Authorization Architecture

Today: Static authorization rules — velocity checks, geo-matching, device-cardholder binding — reject agent purchases that don't match the cardholder's known device or location. An agent running from a cloud data center in Virginia will fail a geo-match for a cardholder in Seattle every time.

Agent-ready (2026): Token-bound agent credentials with pre-authorized spending limits ($500/transaction, $2,000/month) let issuers approve confidently without relying on device-based signals. The trust anchor moves from "is this the cardholder's device?" to "is this a verified agent operating within the cardholder's explicit permission set?"

What to do now: If you maintain custom authorization rules or work with a payments orchestration layer, start building a whitelist framework for agent-identified sessions. Platforms like Cellix that provide transaction-level visibility and rule customization can help you test agent-specific authorization paths before network-level standards are finalized.

The Operational Playbook: What to Prioritize in the Next 12 Months

Not everything needs to happen at once. Here is a sequenced approach for payment operations teams:

Q3–Q4 2025: Instrument and Observe

  • Add session-type tagging in your analytics to identify probable agent-initiated transactions
  • Measure false decline rates on sessions with no device fingerprint
  • Quantify the revenue at risk from agent transaction blocks
  • Brief your fraud and dispute teams on the agentic commerce trend

Q1 2026: Adapt Fraud Models

  • Work with your gateway provider to implement "agent-initiated" session flags
  • Begin training or procuring ML models that score agent sessions separately from human sessions
  • Update velocity and geo-matching rules to accommodate cloud-origin agent sessions

Q2–Q3 2026: Integrate Network Standards

  • Implement Visa's agent commerce indicator field and/or Mastercard's Agent Token validation as specs are finalized
  • Update dispute workflows to capture and submit agent authorization evidence
  • Negotiate with your acquirer on agent-commerce interchange treatment (expect new interchange categories)

Ongoing: Monitor Liability Framework Evolution

  • Track Visa and Mastercard agent-commerce liability rules as they are published
  • Assess whether agent-token acceptance qualifies for a liability shift analogous to 3DS
  • Update your chargeback representment playbooks accordingly

Key Takeaways

  • The 25% threshold is near.

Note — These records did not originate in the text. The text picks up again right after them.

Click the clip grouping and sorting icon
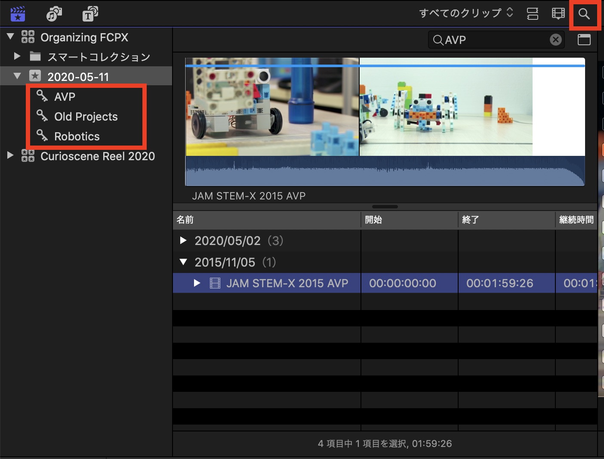This screenshot has width=604, height=459. (533, 14)
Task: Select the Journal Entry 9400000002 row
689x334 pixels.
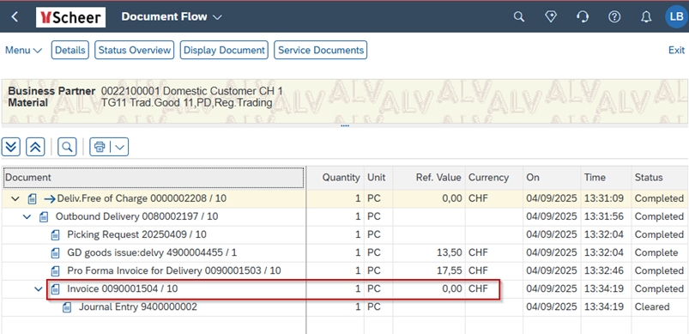Action: pyautogui.click(x=343, y=307)
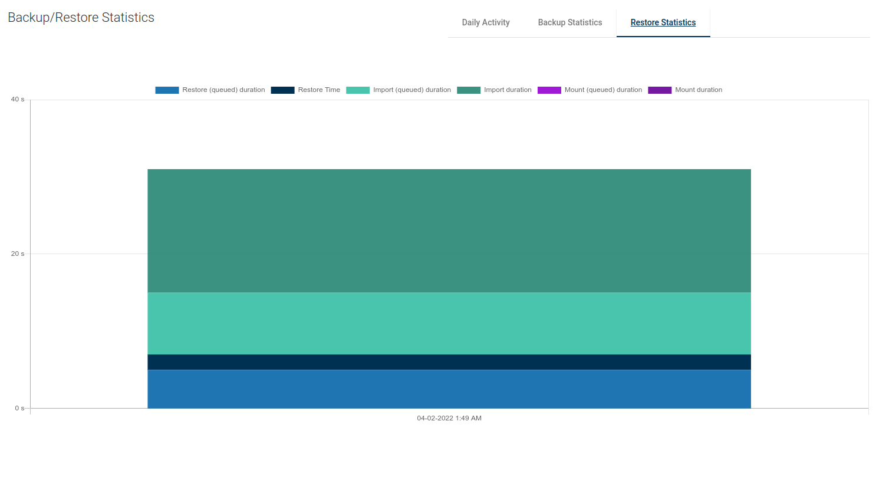876x477 pixels.
Task: Hide the series via 'Restore Time' legend text
Action: click(x=319, y=90)
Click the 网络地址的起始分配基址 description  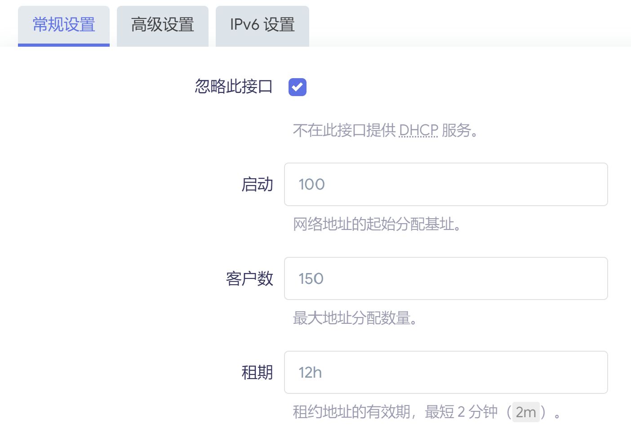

Gartner projects a quarter of e-commerce activity will involve AI agents by 2026. If your payment stack treats agent sessions like bot attacks, you will decline legitimate revenue at scale — potentially 15–30% of a rapidly growing transaction segment.

  • Authorization must decouple from device identity. Browser fingerprints, device IDs, and 3DS challenges are irrelevant when the buyer is software running in a cloud environment. The new trust model centers on token-bound agent credentials with cryptographic proof of cardholder authorization.

  • Disputes will bifurcate into a new category. "Cardholder didn't authorize the agent" (true fraud) and "cardholder's agent made an unwanted purchase" (friendly fraud) require different evidence and different response strategies. Building agent audit trails now will cut dispute costs and win rates significantly.

  • Card network specs are arriving in 2025–2026, not later. Visa's AI Commerce Credential and Mastercard's Agent Token are in active pilot. Merchants who wait for general availability to start planning will be 12–18 months behind competitors who instrument their stacks now.

  • Start with measurement. You cannot prepare for agent commerce if you cannot identify agent-initiated transactions in your current data. Tag sessions, measure decline rates, and quantify the revenue impact — that data is what funds every subsequent investment.